Exercise instructions:
Return a copy of every line in the data below that contains "column".
· · · ·
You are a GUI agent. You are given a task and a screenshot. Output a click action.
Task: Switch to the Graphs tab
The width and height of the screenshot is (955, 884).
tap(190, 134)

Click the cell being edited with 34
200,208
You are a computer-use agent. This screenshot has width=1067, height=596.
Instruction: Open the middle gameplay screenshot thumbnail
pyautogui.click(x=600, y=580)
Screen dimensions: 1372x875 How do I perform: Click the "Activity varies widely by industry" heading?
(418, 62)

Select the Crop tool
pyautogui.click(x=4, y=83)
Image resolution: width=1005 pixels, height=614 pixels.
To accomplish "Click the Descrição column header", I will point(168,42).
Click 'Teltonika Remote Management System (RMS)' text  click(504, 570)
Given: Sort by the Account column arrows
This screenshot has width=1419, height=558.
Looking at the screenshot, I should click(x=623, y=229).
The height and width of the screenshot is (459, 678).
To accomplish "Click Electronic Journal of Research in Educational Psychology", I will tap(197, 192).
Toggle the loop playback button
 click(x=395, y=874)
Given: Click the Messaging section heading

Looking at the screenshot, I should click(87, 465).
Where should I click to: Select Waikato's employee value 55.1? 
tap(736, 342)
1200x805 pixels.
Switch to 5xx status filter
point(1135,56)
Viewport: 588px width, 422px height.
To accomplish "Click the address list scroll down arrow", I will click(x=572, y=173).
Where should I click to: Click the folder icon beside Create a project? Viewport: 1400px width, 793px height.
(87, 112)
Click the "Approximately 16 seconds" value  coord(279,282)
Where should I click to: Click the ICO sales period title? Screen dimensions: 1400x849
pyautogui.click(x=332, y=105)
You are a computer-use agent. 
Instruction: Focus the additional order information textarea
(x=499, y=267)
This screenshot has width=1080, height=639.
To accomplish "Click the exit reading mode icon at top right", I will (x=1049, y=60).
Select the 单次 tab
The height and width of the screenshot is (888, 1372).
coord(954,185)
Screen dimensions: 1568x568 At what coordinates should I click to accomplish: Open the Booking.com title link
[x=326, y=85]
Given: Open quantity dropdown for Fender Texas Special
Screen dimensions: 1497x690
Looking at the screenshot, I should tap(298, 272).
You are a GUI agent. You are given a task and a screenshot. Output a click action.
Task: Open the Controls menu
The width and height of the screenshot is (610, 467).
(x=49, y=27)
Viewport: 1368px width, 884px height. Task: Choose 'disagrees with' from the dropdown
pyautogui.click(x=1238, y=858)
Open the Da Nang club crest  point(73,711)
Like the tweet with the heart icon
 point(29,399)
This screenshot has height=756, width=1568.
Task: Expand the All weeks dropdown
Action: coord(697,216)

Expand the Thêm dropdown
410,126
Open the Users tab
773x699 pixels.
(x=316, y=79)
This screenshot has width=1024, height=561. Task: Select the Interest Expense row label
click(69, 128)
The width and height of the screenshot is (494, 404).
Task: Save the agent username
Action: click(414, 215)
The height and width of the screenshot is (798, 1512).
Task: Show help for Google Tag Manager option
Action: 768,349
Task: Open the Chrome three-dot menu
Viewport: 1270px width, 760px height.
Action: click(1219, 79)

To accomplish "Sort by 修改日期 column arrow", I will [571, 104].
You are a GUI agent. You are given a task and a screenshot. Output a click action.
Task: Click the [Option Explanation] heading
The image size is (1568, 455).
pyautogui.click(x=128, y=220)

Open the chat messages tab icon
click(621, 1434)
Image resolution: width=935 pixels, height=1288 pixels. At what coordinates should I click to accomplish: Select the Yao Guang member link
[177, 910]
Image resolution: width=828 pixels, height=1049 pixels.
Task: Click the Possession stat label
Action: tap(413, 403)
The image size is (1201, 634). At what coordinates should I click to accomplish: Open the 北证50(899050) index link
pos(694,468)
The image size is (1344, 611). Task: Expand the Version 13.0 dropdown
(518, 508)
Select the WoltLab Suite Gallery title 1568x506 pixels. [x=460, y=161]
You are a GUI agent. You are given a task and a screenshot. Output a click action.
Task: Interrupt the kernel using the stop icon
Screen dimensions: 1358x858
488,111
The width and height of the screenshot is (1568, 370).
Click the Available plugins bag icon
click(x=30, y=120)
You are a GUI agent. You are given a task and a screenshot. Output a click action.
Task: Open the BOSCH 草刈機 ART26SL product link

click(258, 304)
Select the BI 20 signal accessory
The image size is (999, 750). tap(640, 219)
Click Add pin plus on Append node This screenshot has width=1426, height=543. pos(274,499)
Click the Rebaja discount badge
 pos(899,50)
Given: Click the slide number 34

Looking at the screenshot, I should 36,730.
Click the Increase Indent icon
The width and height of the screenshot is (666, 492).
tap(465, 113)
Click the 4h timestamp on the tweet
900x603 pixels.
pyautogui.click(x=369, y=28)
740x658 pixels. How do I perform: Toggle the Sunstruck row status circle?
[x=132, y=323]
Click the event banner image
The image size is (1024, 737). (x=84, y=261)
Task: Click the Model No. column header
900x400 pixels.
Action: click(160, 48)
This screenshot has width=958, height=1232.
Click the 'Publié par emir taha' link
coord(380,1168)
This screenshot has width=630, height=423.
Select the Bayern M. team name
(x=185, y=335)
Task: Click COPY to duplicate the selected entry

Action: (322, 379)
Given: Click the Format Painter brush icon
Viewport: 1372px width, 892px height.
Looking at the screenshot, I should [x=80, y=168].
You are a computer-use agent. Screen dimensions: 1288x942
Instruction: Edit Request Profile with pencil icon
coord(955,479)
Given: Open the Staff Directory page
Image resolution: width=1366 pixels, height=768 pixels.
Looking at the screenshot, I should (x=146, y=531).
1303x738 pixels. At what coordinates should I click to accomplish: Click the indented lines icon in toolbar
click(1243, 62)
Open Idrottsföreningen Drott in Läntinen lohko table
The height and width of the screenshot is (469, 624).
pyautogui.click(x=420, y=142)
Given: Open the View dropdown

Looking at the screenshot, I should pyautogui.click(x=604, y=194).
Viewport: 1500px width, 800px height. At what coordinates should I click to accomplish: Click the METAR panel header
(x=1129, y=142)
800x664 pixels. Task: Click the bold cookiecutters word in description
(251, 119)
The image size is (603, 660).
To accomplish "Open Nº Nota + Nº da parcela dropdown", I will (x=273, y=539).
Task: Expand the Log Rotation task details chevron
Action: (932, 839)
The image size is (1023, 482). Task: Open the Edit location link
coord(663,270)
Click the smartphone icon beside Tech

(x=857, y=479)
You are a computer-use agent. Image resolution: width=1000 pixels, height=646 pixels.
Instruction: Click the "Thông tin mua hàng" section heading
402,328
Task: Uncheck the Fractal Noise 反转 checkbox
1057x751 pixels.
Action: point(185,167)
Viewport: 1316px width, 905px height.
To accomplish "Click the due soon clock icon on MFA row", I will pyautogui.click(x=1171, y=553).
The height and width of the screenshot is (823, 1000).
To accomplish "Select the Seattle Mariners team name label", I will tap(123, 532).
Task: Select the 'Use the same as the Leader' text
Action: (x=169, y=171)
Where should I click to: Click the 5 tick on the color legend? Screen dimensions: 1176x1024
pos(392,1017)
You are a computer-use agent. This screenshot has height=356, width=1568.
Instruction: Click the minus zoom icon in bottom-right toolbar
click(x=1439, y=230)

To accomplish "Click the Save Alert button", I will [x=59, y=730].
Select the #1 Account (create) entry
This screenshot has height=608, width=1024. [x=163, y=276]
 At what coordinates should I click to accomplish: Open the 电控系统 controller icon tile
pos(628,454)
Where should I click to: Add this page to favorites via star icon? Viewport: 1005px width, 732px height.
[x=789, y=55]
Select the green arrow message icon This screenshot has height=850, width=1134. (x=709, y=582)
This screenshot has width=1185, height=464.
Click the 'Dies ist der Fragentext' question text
· · · ·
Answer section:
To accomplish "Click the Descrição column header", I will point(168,42).
Given: Sort by the Account column arrows
To accomplish "Sort by 修改日期 column arrow", I will [571, 104].
Task: Click the Model No. column header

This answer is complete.